- HOW TO COMPLETE THIS TASK:
In the listing below, find every line with the string "link" and pull it out.

BEGIN SOURCE MATERIAL

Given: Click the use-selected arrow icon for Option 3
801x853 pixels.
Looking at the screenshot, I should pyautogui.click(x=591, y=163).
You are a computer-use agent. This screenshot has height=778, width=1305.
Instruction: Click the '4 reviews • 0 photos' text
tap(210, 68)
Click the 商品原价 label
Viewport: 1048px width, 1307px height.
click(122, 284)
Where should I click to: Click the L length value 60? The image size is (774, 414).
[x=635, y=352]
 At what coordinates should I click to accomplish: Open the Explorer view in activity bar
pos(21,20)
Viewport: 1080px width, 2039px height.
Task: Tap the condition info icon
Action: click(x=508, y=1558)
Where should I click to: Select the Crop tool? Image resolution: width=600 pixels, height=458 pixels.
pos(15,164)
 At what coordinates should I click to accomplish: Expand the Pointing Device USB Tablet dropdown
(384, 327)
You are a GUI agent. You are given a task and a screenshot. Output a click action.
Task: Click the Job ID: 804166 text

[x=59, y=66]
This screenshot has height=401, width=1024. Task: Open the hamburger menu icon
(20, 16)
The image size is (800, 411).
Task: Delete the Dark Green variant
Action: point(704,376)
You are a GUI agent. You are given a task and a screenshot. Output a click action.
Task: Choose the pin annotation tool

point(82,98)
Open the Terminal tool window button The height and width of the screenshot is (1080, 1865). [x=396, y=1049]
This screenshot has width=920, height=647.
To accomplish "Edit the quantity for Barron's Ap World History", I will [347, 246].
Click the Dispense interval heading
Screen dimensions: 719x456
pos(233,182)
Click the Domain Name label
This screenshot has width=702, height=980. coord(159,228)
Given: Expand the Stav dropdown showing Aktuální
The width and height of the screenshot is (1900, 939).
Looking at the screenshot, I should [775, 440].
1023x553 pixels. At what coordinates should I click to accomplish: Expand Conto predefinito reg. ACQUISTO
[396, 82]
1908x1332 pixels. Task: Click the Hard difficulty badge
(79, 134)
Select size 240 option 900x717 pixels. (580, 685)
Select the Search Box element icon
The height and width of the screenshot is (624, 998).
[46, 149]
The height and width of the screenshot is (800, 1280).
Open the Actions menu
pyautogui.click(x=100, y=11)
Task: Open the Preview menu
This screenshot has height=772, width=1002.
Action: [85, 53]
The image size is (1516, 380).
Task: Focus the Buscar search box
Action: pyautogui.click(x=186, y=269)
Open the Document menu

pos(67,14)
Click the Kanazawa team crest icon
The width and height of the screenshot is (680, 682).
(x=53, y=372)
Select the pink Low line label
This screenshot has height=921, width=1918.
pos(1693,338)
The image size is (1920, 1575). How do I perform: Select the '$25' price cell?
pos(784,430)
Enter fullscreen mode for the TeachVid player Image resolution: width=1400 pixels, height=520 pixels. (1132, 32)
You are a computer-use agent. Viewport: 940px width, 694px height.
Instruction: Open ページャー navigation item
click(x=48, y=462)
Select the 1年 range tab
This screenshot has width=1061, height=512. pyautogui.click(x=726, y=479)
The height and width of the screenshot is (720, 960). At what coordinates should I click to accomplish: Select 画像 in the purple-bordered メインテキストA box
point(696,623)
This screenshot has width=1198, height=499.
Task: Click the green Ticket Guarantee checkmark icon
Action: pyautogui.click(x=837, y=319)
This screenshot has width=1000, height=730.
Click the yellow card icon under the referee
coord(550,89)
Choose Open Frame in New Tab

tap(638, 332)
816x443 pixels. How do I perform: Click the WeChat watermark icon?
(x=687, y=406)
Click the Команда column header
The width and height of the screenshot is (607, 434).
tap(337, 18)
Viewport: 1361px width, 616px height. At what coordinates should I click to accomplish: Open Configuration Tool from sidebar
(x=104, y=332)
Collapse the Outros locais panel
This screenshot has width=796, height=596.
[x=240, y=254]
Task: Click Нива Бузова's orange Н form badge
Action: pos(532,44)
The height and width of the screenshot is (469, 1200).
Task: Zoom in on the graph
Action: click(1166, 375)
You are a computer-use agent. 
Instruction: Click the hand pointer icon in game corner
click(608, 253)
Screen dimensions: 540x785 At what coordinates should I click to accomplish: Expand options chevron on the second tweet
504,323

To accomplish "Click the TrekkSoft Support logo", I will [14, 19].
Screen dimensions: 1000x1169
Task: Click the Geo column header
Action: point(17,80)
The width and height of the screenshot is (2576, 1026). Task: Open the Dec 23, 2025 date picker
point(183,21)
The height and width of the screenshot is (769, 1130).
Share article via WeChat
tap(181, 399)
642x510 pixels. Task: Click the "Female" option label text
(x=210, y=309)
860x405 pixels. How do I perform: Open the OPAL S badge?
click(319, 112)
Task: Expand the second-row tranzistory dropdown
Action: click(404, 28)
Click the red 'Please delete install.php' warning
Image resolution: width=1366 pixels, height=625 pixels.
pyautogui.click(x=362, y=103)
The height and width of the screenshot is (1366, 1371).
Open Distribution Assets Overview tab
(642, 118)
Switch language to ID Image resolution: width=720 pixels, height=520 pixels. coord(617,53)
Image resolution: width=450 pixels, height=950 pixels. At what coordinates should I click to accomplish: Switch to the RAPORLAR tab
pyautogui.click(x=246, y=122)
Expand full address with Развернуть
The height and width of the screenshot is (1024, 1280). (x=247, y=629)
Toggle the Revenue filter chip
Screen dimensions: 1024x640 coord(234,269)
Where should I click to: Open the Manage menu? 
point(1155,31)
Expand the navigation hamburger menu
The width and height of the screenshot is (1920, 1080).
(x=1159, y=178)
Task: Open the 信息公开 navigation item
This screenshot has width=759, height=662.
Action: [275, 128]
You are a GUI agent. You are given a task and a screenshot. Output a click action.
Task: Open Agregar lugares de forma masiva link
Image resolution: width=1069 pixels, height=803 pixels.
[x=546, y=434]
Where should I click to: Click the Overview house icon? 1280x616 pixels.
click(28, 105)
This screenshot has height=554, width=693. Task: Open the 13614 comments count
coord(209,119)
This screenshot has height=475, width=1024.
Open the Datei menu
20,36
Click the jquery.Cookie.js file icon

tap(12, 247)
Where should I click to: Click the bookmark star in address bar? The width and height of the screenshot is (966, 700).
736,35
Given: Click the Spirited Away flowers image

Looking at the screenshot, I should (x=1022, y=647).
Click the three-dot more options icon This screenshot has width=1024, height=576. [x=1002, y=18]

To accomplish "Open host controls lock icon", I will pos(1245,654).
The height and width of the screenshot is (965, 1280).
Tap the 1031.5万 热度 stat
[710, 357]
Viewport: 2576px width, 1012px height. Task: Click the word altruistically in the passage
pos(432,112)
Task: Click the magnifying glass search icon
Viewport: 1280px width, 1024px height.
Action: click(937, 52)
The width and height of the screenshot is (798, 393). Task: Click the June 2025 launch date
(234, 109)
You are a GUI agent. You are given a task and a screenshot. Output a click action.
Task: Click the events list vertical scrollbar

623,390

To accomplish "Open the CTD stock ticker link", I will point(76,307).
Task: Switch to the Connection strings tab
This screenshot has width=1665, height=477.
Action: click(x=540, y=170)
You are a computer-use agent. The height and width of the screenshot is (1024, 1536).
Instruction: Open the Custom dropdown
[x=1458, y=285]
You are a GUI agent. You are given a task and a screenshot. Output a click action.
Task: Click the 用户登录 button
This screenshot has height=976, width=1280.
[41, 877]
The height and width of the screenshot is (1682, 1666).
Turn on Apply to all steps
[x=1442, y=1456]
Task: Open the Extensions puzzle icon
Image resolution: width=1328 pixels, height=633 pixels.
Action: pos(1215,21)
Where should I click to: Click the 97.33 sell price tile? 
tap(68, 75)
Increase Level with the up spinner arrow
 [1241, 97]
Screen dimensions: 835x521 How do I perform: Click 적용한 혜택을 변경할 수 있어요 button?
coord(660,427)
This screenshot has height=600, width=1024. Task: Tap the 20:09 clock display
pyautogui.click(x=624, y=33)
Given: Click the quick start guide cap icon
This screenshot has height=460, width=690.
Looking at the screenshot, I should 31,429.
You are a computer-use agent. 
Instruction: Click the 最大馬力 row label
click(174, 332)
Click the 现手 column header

END SOURCE MATERIAL

- EXERCISE RESPONSE:
Task: Open Agregar lugares de forma masiva link
To accomplish "Open the CTD stock ticker link", I will point(76,307).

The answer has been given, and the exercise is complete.